Le chantage des Etats-Unis

La naissance de la Cour pénale internationale provoque un séisme au sein des instances onusiennes à New York. Les Etats-Unis menacent de suspendre leur participation à la Mission des Nations unies en Bosnie-Herzégovine si certaines dispositions ne limitent pas les compétences de cette nouvelle juridiction, la CPI.
Soixante et onze pays membres de l’ONU ont ratifié le traité dit de Rome qui instaure la Cour pénale internationale. Au Conseil de sécurité de l’ONU, ces soixante et onze Etats ont porté sur les fronts baptismaux cet accord qui se traduit immédiatement par l’entrée en vigueur, le 1er juillet, de la Cour pénale internationale. Pour la communauté internationale elle marque la fin de l’impunité pour les auteurs des crimes contre l’humanité ou toute personne accusée de crimes de guerre ou de génocide. Sa compétence est universelle mais les Etats-Unis y ont perçu un danger pour les troupes engagées sous le drapeau de l’ONU, pour le maintien de la paix dans différentes parties du monde.
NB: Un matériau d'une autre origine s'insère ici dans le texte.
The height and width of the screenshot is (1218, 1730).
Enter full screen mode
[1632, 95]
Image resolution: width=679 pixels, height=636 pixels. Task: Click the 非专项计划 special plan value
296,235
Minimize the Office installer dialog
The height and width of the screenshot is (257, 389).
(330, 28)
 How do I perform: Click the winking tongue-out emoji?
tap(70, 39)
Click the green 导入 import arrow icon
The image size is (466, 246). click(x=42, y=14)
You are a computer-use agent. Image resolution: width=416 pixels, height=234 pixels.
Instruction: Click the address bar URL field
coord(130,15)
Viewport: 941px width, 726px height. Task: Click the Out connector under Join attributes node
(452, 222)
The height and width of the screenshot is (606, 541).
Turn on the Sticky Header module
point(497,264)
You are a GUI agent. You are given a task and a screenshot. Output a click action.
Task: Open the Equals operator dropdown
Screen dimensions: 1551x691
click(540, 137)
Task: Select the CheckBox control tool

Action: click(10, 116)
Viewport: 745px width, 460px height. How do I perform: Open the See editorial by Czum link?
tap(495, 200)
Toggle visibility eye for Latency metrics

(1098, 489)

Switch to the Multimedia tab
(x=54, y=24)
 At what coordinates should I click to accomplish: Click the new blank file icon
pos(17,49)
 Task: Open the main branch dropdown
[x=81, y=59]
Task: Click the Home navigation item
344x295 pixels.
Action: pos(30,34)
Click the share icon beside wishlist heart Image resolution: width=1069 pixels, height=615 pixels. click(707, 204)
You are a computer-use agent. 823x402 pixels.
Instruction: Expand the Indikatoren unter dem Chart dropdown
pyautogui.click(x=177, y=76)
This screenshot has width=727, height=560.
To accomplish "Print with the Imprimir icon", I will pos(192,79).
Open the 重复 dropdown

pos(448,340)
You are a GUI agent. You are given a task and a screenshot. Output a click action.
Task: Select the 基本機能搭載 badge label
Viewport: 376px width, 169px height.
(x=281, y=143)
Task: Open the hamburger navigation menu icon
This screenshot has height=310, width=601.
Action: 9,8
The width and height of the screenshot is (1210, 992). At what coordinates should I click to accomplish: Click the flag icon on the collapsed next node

John Negroponte, le représentant des Etats-Unis aux Nations unies a alors demandé que soient soustraits à la compétence de la CPI, tous les soldats engagés dans des opérations de maintien de la paix. Il a estimé, non seulement, que ce geste contribuera à «sauvegarder la stabilité et la sécurité internationale» mais qu’il fallait «protéger les troupes participant aux opérations de maintien de la paix dont les pays ne sont pas membres signataires de l’accord» créant la CPI. Cette position marginale des Etats-Unis est énergiquement combattue par tous les membres du Conseil de sécurité qui n’acceptent pas de créer une juridiction spéciale pour les Etats-Unis alors que tout le monde œuvre pour les mêmes règles du jeu. L’immunité réclamée par les Etats-Unis constituerait un précédent aux conséquences «incontrôlables» laissent entendre les diplomates, qui ont tous fait bloc contre la volonté américaine.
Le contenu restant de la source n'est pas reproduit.